Unlocking effective solutions
From breakthroughs in imaging techniques to the introduction of innovative treatments like faricimab and the port delivery system, it’s clear that the future holds promising advancements.
As novel therapies continue to emerge, the consensus remains clear: Understanding the intricacies of PCV will be key to unlocking more effective, long-lasting solutions.
Editor’s Note: A version of this article was first published on PIE magazine Issue 32.
References
- Lee WK, Iida T, Ogura Y, et al. Efficacy and safety of intravitreal aflibercept for polypoidal choroidal vasculopathy in the PLANET Study: A randomized clinical trial. JAMA Ophthalmol. 2018;136(7):786-793.

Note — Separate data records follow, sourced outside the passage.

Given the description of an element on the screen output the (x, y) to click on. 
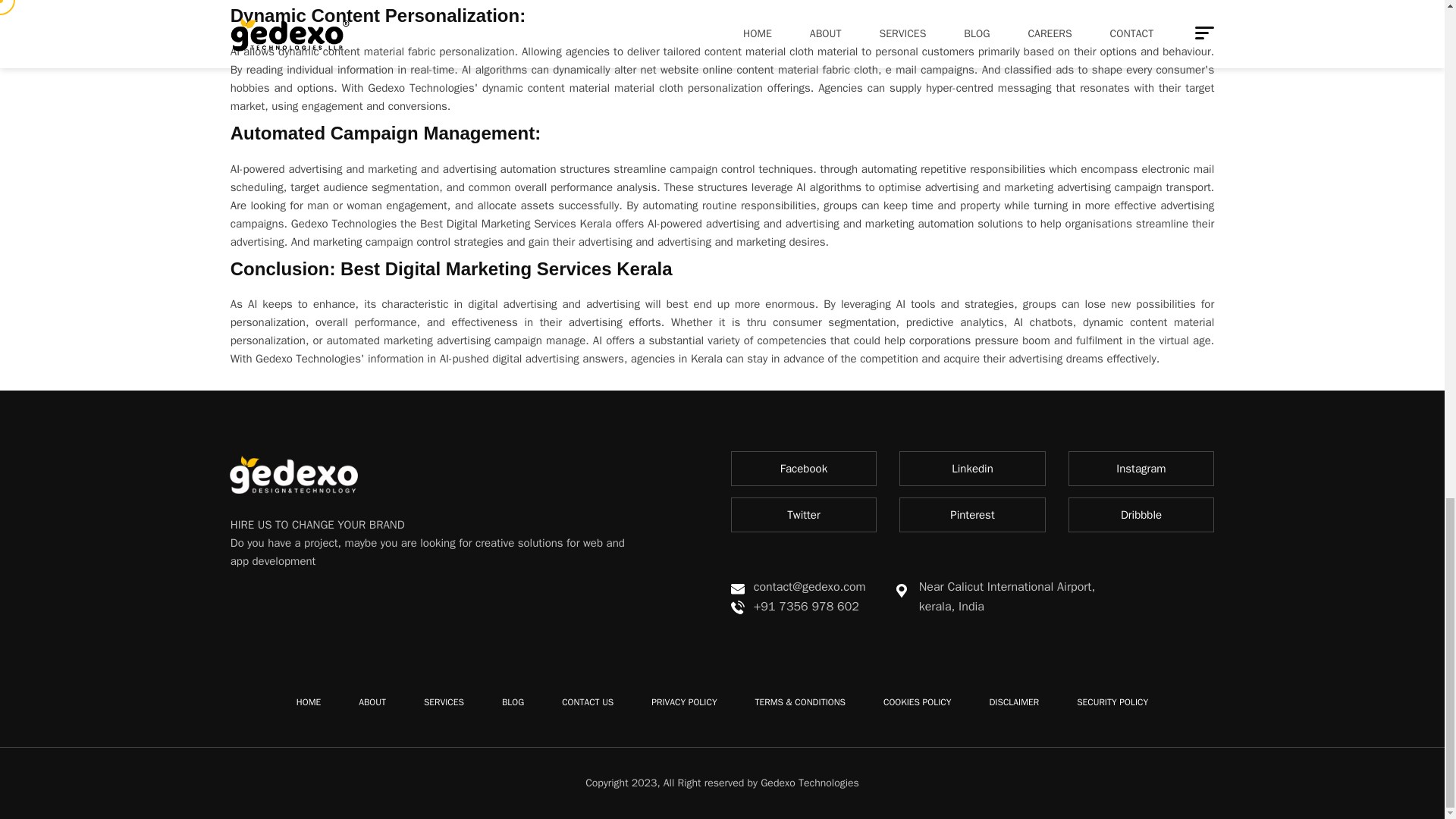
Dribbble (1141, 514)
SERVICES (443, 702)
Best Digital Marketing Services Kerala (513, 223)
HOME (308, 702)
ABOUT (371, 702)
Linkedin (972, 468)
Pinterest (972, 514)
Facebook (803, 468)
Best Digital Marketing Services Kerala (506, 268)
Instagram (1141, 468)
BLOG (513, 702)
Twitter (803, 514)
Given the description of an element on the screen output the (x, y) to click on. 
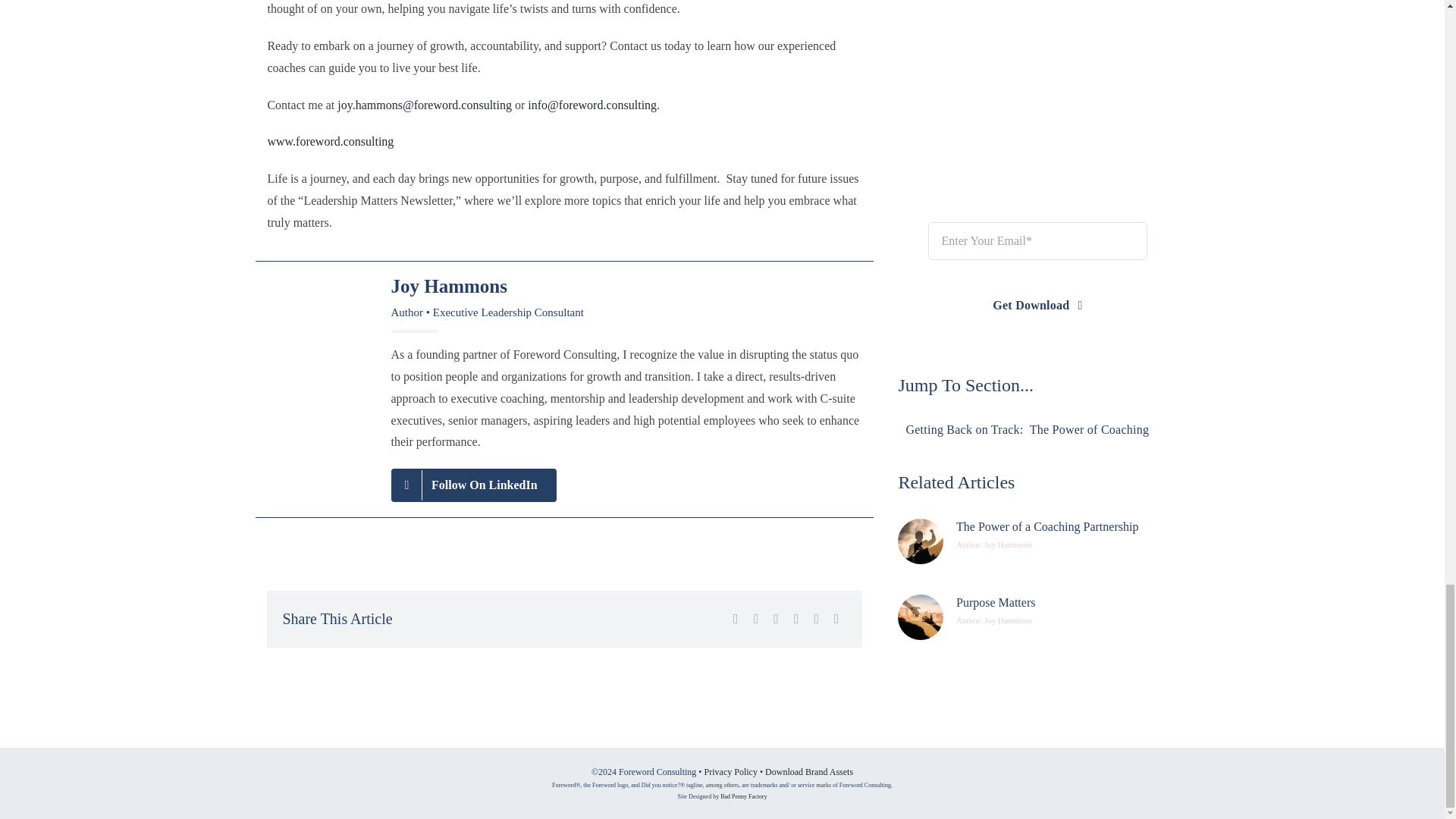
www.foreword.consulting (329, 141)
Follow On LinkedIn (473, 485)
Given the description of an element on the screen output the (x, y) to click on. 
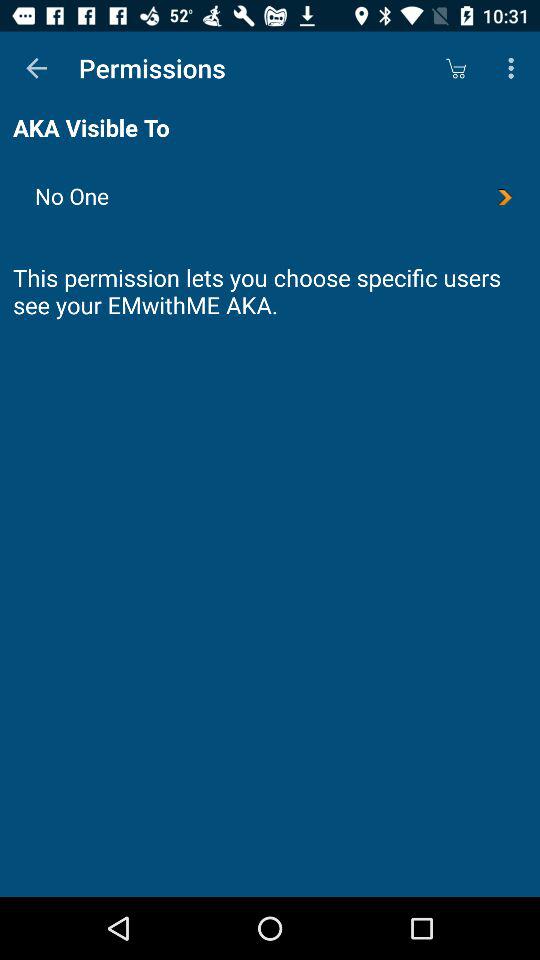
tap app to the right of the permissions item (455, 67)
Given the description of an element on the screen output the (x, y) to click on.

- Koh A, Lee WK, Chen LJ, et al. EVEREST study: efficacy and safety of verteporfin photodynamic therapy in combination with ranibizumab or alone versus ranibizumab monotherapy in patients with symptomatic macular polypoidal choroidal vasculopathy. Retina. 2012;32(8):1453-1464.
- Lim TH, Lai TYY, Takahashi K, et al. Comparison of ranibizumab with or without verteporfin photodynamic therapy for polypoidal choroidal vasculopathy: The EVEREST II randomized clinical trial. JAMA Ophthalmol. 2020;138(9):935-942.